An Exercise in Narcissism: Russell on Klosterman--4/4/07

This morning I picked up Chuck Klosterman's Sex, Drugs, and Cocoa Puffs: A Low Culture Manifesto, a book of essays that's been chilling on my dresser for a couple months collecting dust. I sat at my desk and read the first 30 pages of it, the same thought persisting in my head from the first paragraph of the introduction: I could have written this book.

To some, at first glance, this could be considered a presumptuous, if not downright arrogant, statement. Who am I, of all people, to think I could possibly write a book that is "wickedly funny"1, or perhaps be considered a writer that is "an unparalleled chronicler of the Zeitgeist"2? But the truth of the matter is that the aforementioned review statements are about half right in their accuracy of description. SDACP is, in a word, "funny", and I guess it is also "wicked", but neither term is present within the work as related to one another. In the postmodern sense(Klosterman would love this), SDACP is subversive and "wicked", as they say, only in a particular context. My mother would think this book was hilarious. The implication in that not being that my mother's opinion of literature is of less merit than my own, but she possesses a mindset to which Klosterman unknowingly caters: that of a middle-aged somewhat "hip" lady, who wears shirts with a lot of sequins on them unironically and reads The New Yorker. It's a very specific context, but it does allow for the term "wicked" to be attributed to Klosterman's work. Pseudo-hipsters from Petoskey, MI might feel the same way as my mother, due to some inexplicable similarity of approach to literature.

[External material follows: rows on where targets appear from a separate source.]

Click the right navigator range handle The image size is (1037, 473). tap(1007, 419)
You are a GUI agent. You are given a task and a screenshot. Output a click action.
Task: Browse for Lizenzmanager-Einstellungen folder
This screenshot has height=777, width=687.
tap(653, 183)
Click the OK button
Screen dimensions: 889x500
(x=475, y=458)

Of the 90 pages of this book that I have read thus far(I'll probably finish it either in a fit of insomnia sometime tonight or in the midafternoon tomorrow before my voice lesson. Either way I will finish reading it in a mindset the polar opposite of my mother's or a Petoskey hipster's. I will be feeling bitter. Very bitter), Klosterman makes a total of three attempts at Eggersian self-awareness amid a sea of savvy and well-practiced diatribes or ulalations of pop culture. He even goes so far as to reference Eggers directly, quoting A Heartbreaking Work of Staggering Genius, but the quotation is out of context from his attempts at replication. So the influence is clearly there, but not executed well. Poor Chuck. Always the bridesmaid, never the bride.

Which, to get back to my previous statement, is a reason why I could have written this book, an issue I never really addressed in this first paragraph as I got distracted dissecting reviews from noted publications which will never have a chance to misspell my name because no manuscript of mine will ever so much as come into contact with the scratchy maroon carpeting beneath the mail slot of their office door. I, too, as a child of the postmodern era, am loudly influenced by numerous writers before me, even notably Dave Eggers, and I, too, fail at emulating them in my own words. I could also have written this book because, I don't know if you kids have been paying attention or not, but I use way too many words. I use way to many words all the time, in an effort to intellectualize the vacuousness of my life and the way I live my life, and, more evident here, the way I write about my life. Klosterman does the same thing. And his aim is the same: the last lines of his introduction are: "In and of itself, nothing really matters. What matters is that nothing is ever 'in and of itself.'" A statement I agree with. Although the quotation is not the best example of Klosterman's wordiness, it is applicable to what I am going to say next: Klosterman and I write about the same shit. We think about the same shit. We talk, incessantly, about the same shit. So although I may not have the incisive intellectual delivery Klosterman has, or the excellent timing(let's be honest, some of the things I write and say can sound downright autistic), we both care about the same things, are obsessed with ideas of unity and connection, are constantly on a quest for opportunities to connect the mundane with the gory or extravagant. I could have written this fucking book. I could have been a contender. I could have...been doing my goddamned homework instead of rambling on about a book I haven't even finished yet.